Because pathogen proteins hold an entirely separate kind of information, Schabacker
believes that the two approaches pursued in concert could yield a comprehensive
database of different anthrax cultures. "The ultimate goal of this project
is for us to be able to build a library of signatures for all the common anthrax
varieties," Schabacker said.
Developed in the early part of the decade originally as a diagnostic tool,
a biochip consists of a one-centimeter by one-centimeter array that contains
anywhere between several dozen and several hundred "dots," or small
drops. Each of these drops contains a unique protein, antibody or nucleic acid
that will attach to a particular reagent.
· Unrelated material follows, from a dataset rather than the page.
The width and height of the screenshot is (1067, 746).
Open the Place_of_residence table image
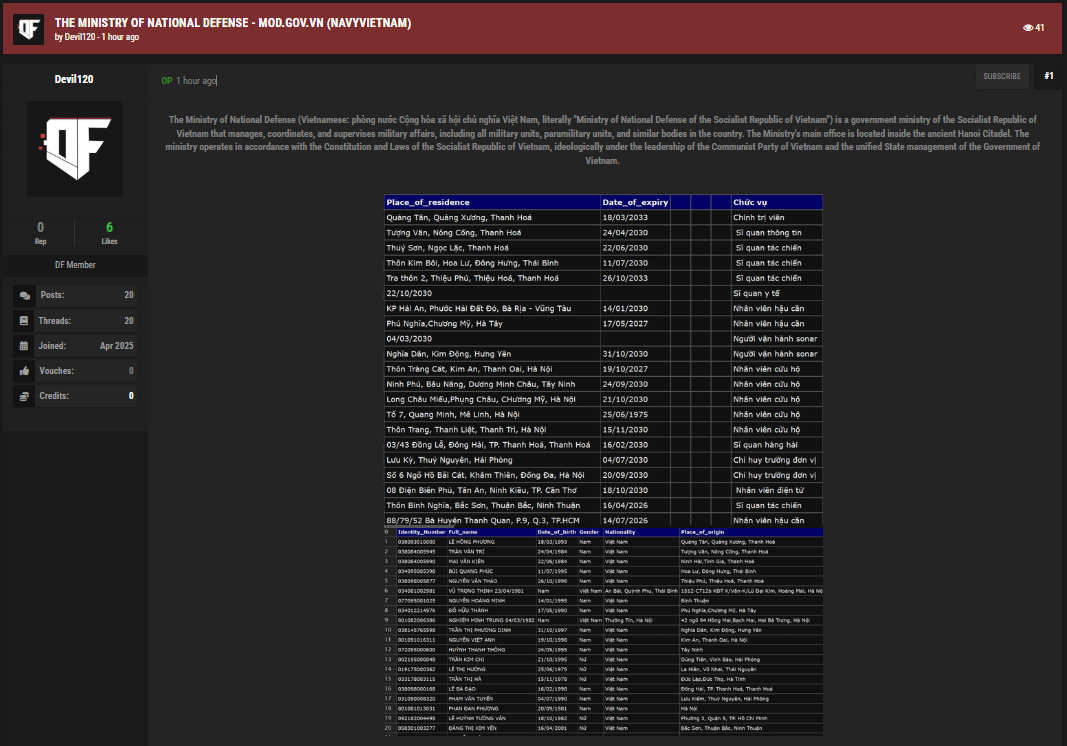pyautogui.click(x=603, y=360)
Scientists obtain the anthrax proteins to fill the wells through a process
called fractionation. Essentially, the scientists break open the anthrax bacteria
using chemicals and suck up the proteins. They then chop up the proteins and
use another chemical process to separate out the individual protein fragments
by their molecular weights.
This process creates hundreds of separate protein fractions, which are then
arranged in a single biochip containing 96-well grids. Once the wells in the
biochips are filled with protein fractions, scientists can then use different
chemicals, or reagents, to test the microarrays just as a detective would dust
for fingerprints. Just like an police interview with a suspect, this chemical
process is known as "interrogation." When a reagent interacts with
a particular protein fragment, that well will "light up," creating
part of the protein signature.
Although the biochip technology has the potential to develop protein signatures
of just about any biological agent, Schabacker and Loyola professor Adam Driks
have devoted their initial focus initially to anthrax because it is relatively
easily manufactured and dispersed.
"Anthrax is a pretty forgiving bacterium - it'll grow in
a bunch of different conditions," Schabacker said. "It's probably
the single most attractive pathogen of choice to terrorists who don't
have a lot of really expensive equipment or expertise."
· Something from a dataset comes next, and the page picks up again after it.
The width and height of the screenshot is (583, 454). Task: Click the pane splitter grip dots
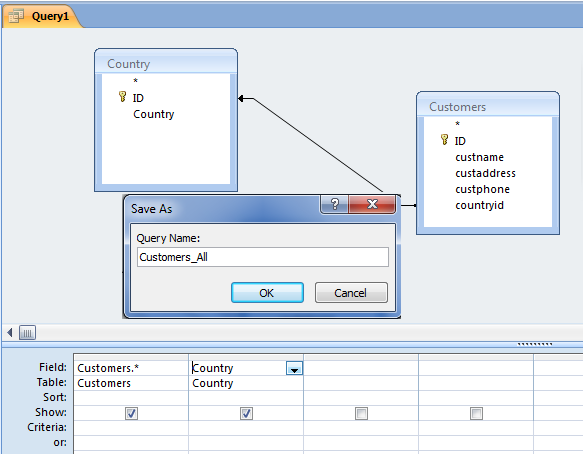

An expert on anthrax, Driks and his laboratory pioneered the forensic analysis
of the spore coat of the bacterium. Schabacker combined the biochip technology
with Eprogen's fractionation technology, providing a nexus that connects
government research, academia and industry.
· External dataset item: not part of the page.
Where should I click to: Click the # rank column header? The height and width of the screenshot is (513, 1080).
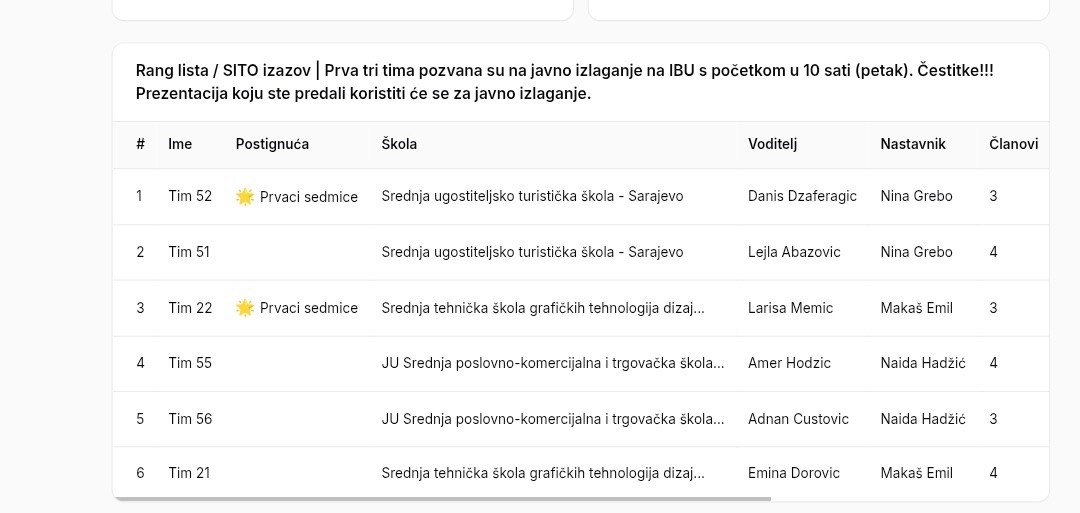141,144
Helping scientists track down terrorists isn't the biochip's only
use. Biochips have already shown promise in diagnostic medicine. After developing
the biochip technology, Schabacker licensed it to several companies, including
Eprogen, Inc. in Darien, Illinois and Akonni Biosystems in Frederick, Maryland.
Instead of looking at anthrax, Eprogen has put biochips to use to look for common
cancer biomarkers. That research could open the door for doctors to create "antibody
profiles" that could help them design individualized drugs or treatment
programs for patients.
The work Akonni has done focuses on identifying other pathogens - those
not normally associated with terrorist activity. Soon, biochips may begin showing
up in greater numbers in doctor's offices around the country, as they
provide accurate and speedy diagnoses of a wide variety of infections, such
as those caused by Multidrug-Resistant Tuberculosis (MDR-TB) and the often deadly
Methicillin-resistant Staphylococcus aureus (MRSA).